Suddenly, a new boy appeared and Susanna perked up. Avon read her lips, “Hey, William. I didn’t expect to see you here.”
The boy, of a slight built but with dark curly hair, grinned nervously at Susanna and answered back. Avon couldn’t read his lips, but decided now would be a good time to just observe teenage body language. Body to body communication had all but ceased during her time. What in the world would they do with their hands while courting?
Susanna at first continued to lean against the napkin stand with a hand on her hip. William stood with his hands by his side, but when a change in the tone of the conversation occurred, William crossed his arms and Susanna put both hands on her hips. Avon thought they must be teasing each other. She grinned in spite of herself.

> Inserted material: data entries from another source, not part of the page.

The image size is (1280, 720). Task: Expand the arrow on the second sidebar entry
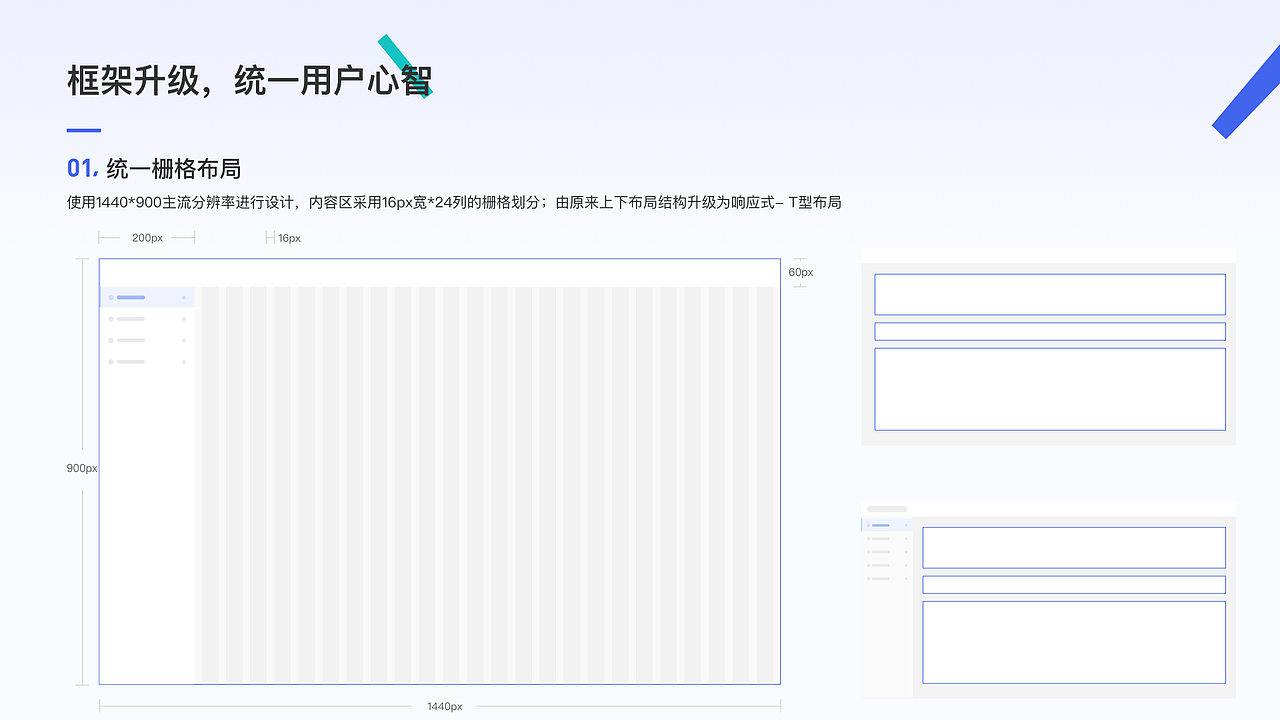(x=184, y=319)
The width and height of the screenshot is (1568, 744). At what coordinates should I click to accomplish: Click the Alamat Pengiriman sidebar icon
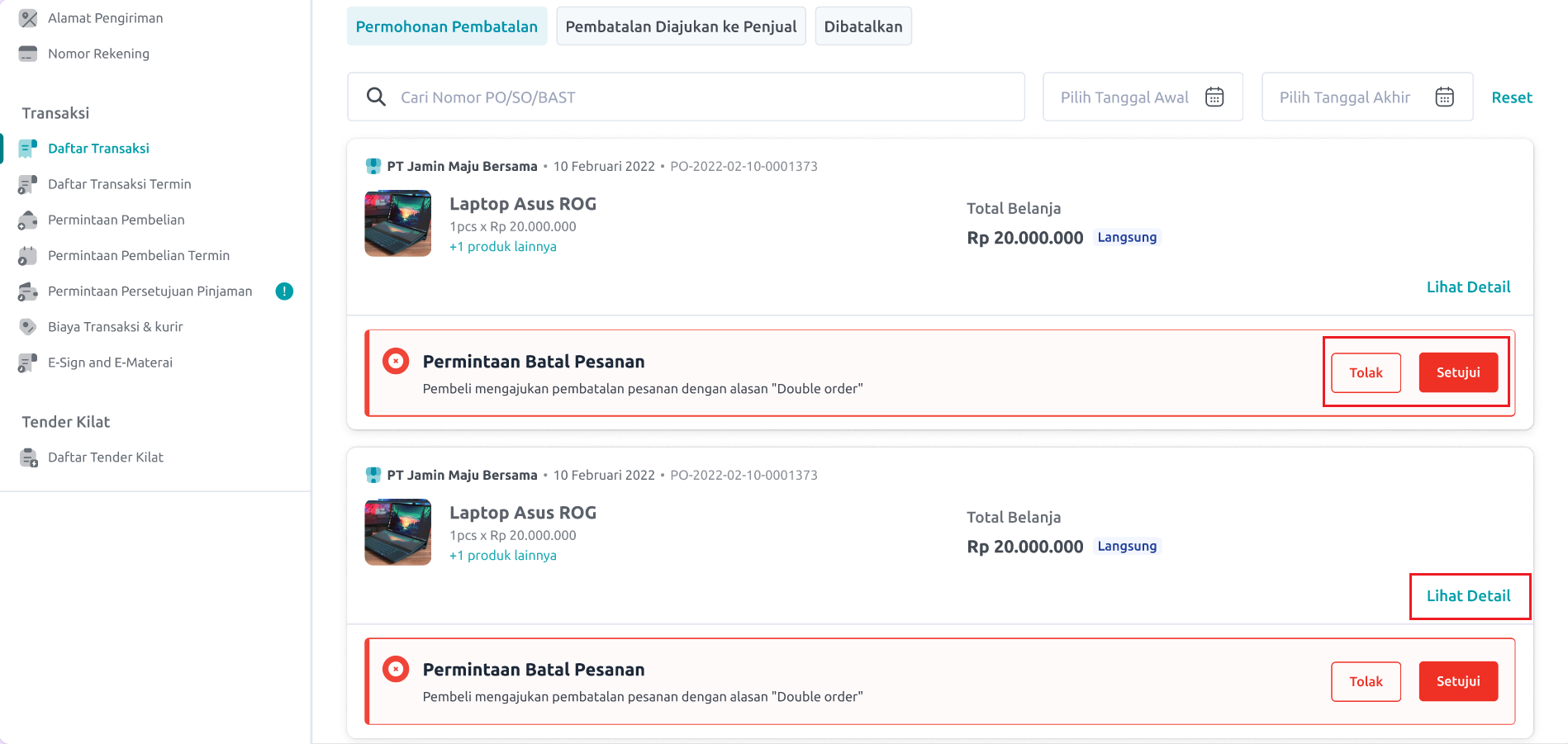tap(28, 18)
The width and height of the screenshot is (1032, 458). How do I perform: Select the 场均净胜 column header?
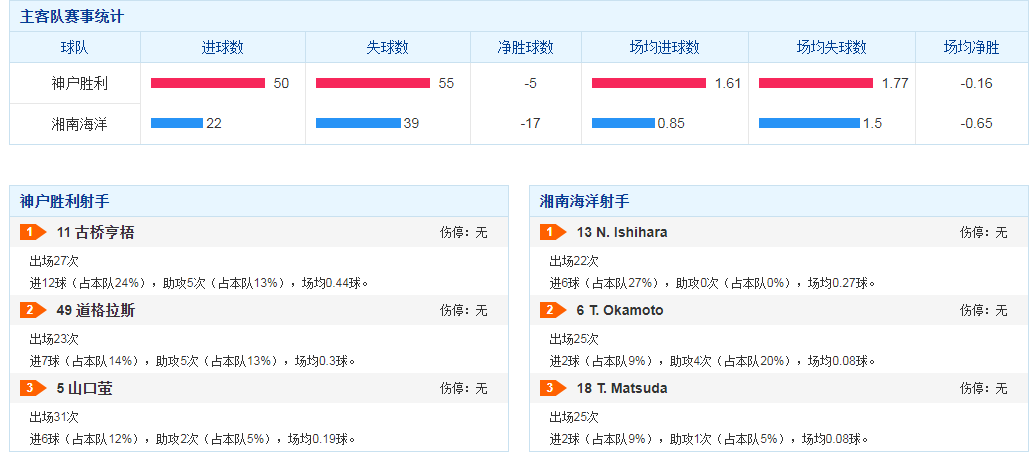pyautogui.click(x=971, y=47)
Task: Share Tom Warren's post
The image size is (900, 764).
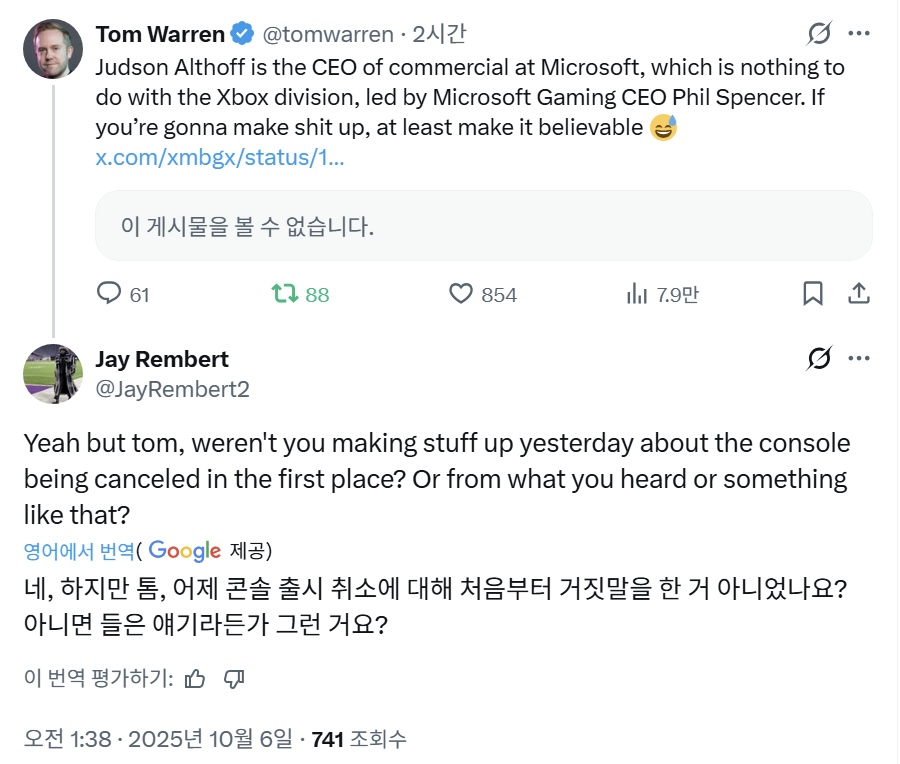Action: (x=858, y=294)
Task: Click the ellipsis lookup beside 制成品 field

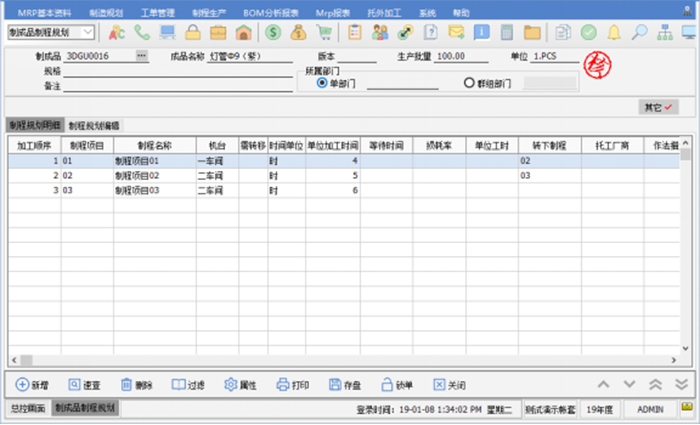Action: (x=141, y=56)
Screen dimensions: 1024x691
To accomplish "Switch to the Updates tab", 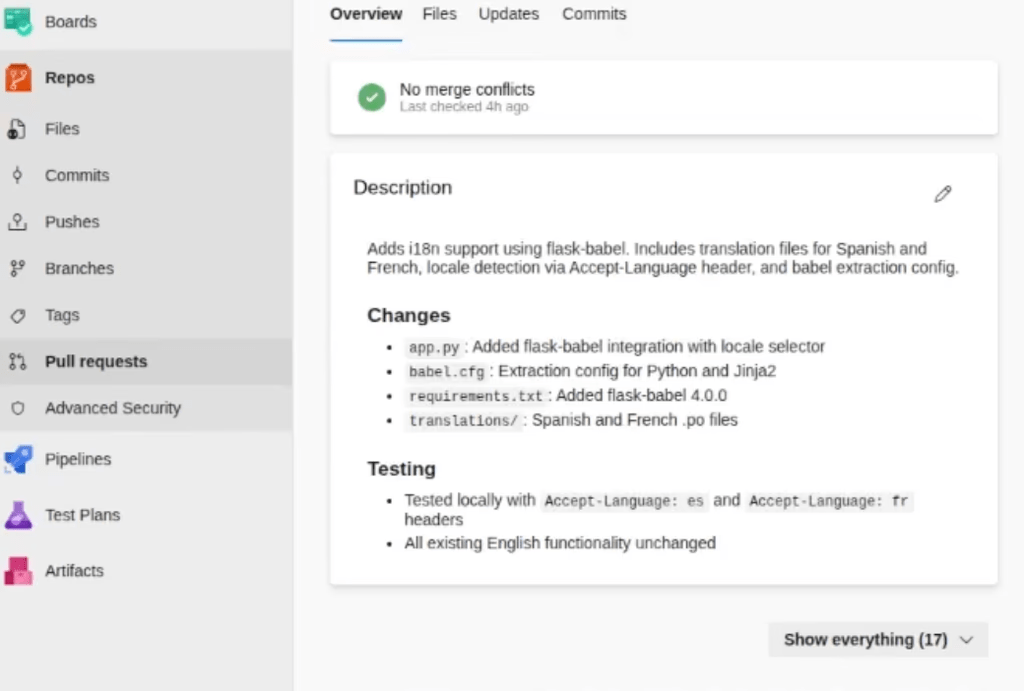I will (x=508, y=14).
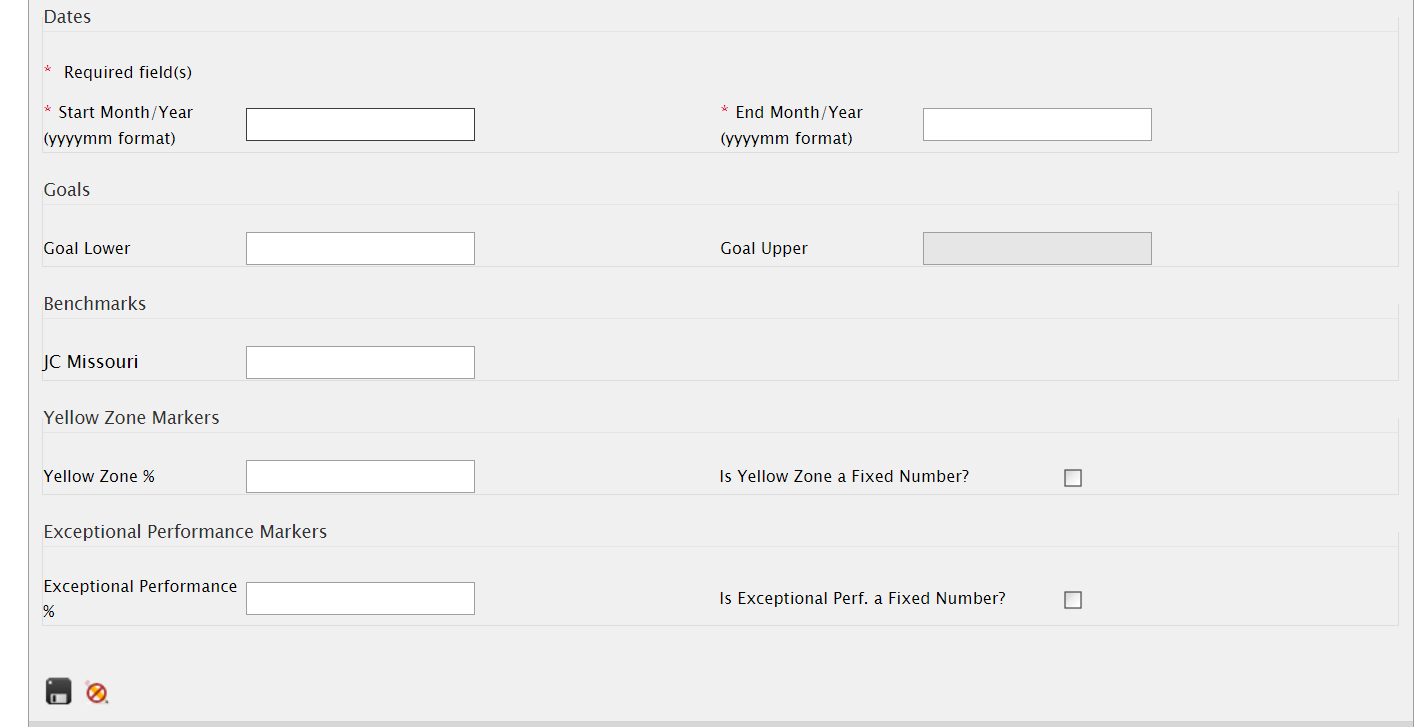The image size is (1420, 727).
Task: Select the 'Benchmarks' section heading
Action: [95, 303]
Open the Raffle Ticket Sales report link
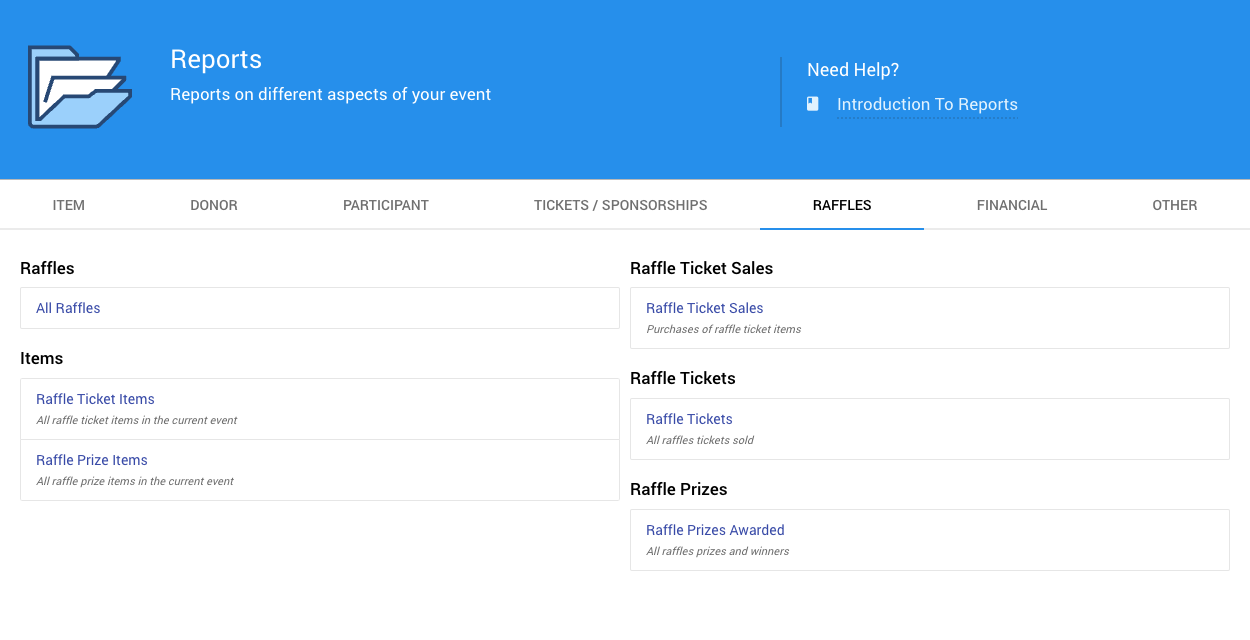 [x=704, y=308]
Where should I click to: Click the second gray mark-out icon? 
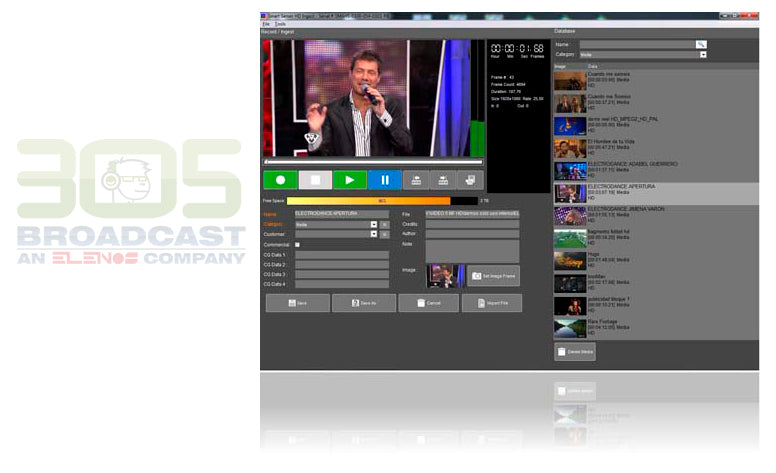442,181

Then Susanna turned to check on her girls, leaving her Coke on the stand. Williams quickly pulled something out of his pocket and dropped it in Susanna’s drink, where it immediately disappeared, just as Susanna turned around. To cover an awkward moment, Susanna grabbed her drink and swallowed.
Avon stood rooted in her shoes, wondering if she actually saw what she knew she saw. She suddenly felt her heart beating painfully against her ear drums and her breath going in and out of her lungs past capacity. This place was suddenly too loud, too bright, too obnoxious.
She was stuck.
She had to get Susanna away from William, but it would be an act of intervention far beyond what she had done today. Still – what sort of ramification could she expect from saving her direct ancestor from violent acts? Would Susanna not go on to live a better life? Wouldn’t that be better for all of her whole family, then?
Or was the next generation conceived this night?
A choice. She remembered Vere’s words. Was she prepared for the sacrifice?
Somehow, Avon convinced Susanna to leave with her. It took all of her heart-pounding, fake-smiling, quick-thinking, and mind-manipulating, but together they left William, looking angry, and walked to the parking lot, Susanna already tripping over her own feet and Avon feeling slightly stretched then and pale.
Avon found the Honda the four girls had drove to the state fair and lifted Susanna into the passenger seat. She rested herself in the driver’s seat, although she didn’t have any keys. It didn’t matter. She locked the doors.
When Anne, Elizabeth, and Judith later found the car, they wondered where Avon had gone and how Susanna, who had obviously been drugged, managed to get herself to the car and lock the doors.
They didn’t notice the extra armband in the driver’s seat or Stratford the Carny staring with his distant grey eyes, a resigned frown on his half-shaven face.